- [WHAT THE TASK REQUIRES]: Extract the line that contains "Where should I" and every line after it through the end of the records below, exactly as written, leaving out any pictures.

- [RECORDS SUPPLIED]:
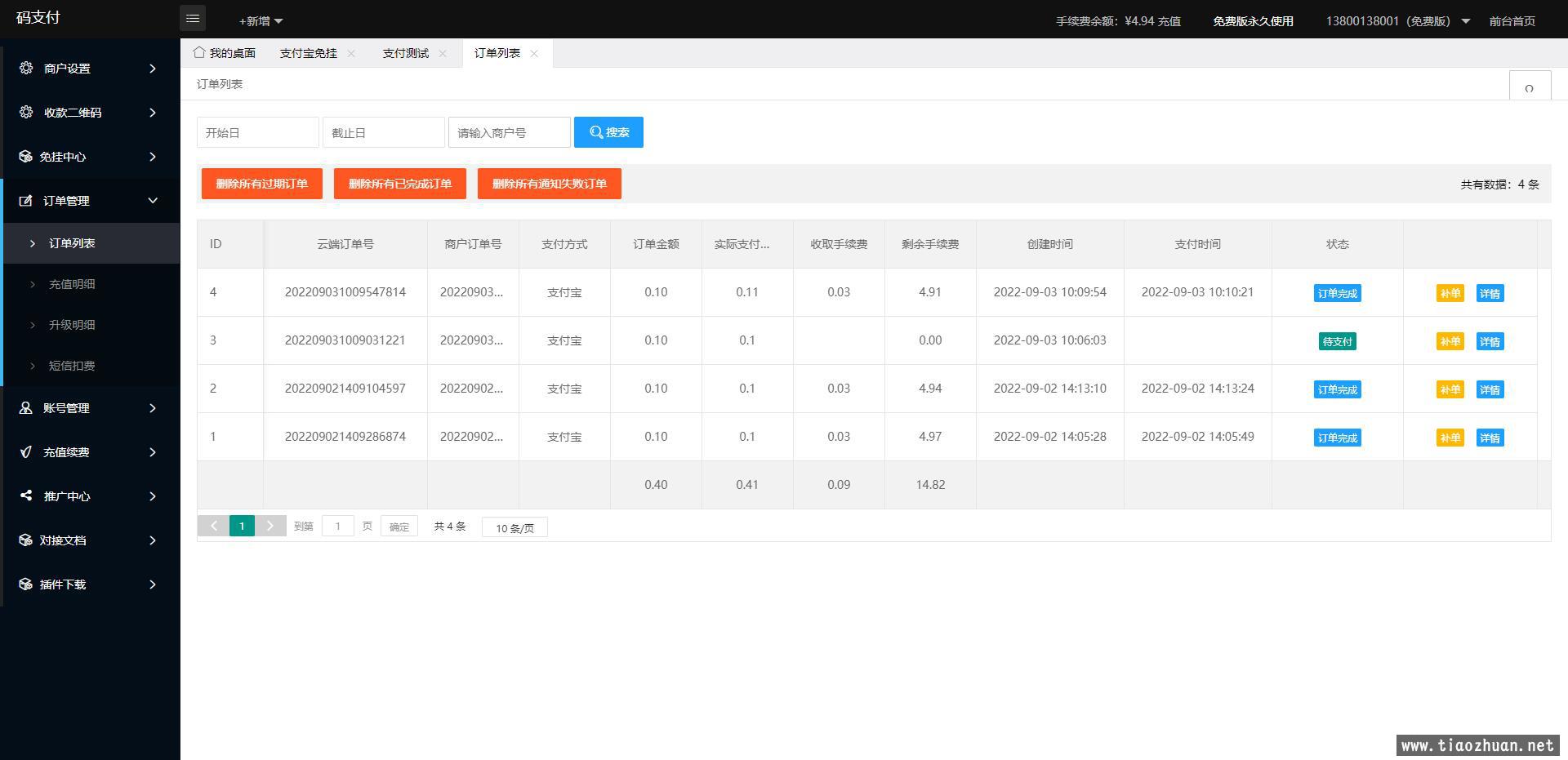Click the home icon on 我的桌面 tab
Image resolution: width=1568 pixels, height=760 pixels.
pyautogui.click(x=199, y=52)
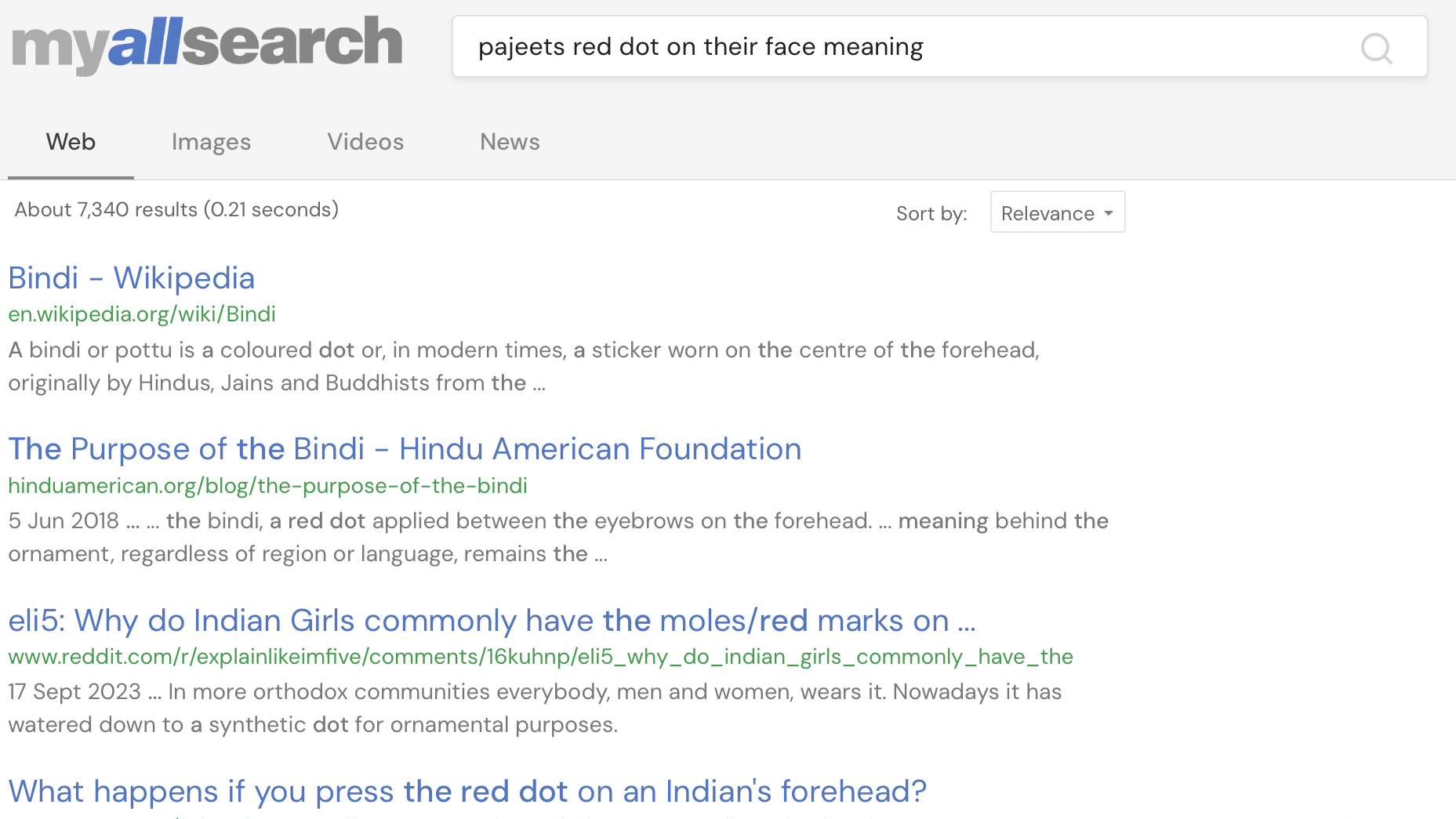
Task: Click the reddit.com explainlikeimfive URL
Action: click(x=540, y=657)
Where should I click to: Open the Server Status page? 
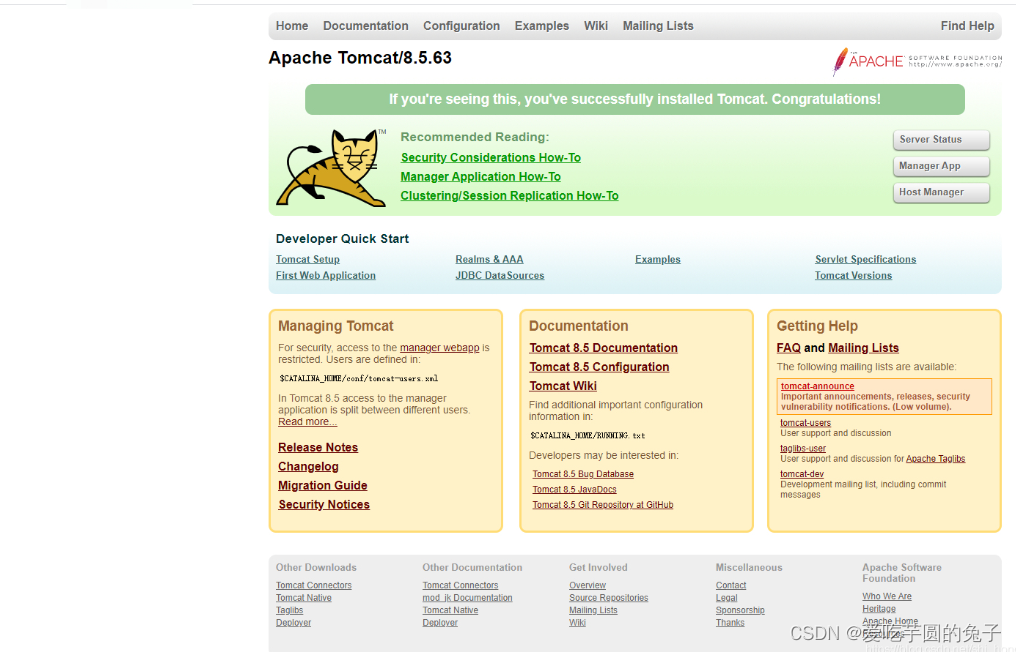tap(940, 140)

- [RESPONSE TO THE EXERCISE]:
Where should I click to: Open the Server Status page? 
tap(940, 140)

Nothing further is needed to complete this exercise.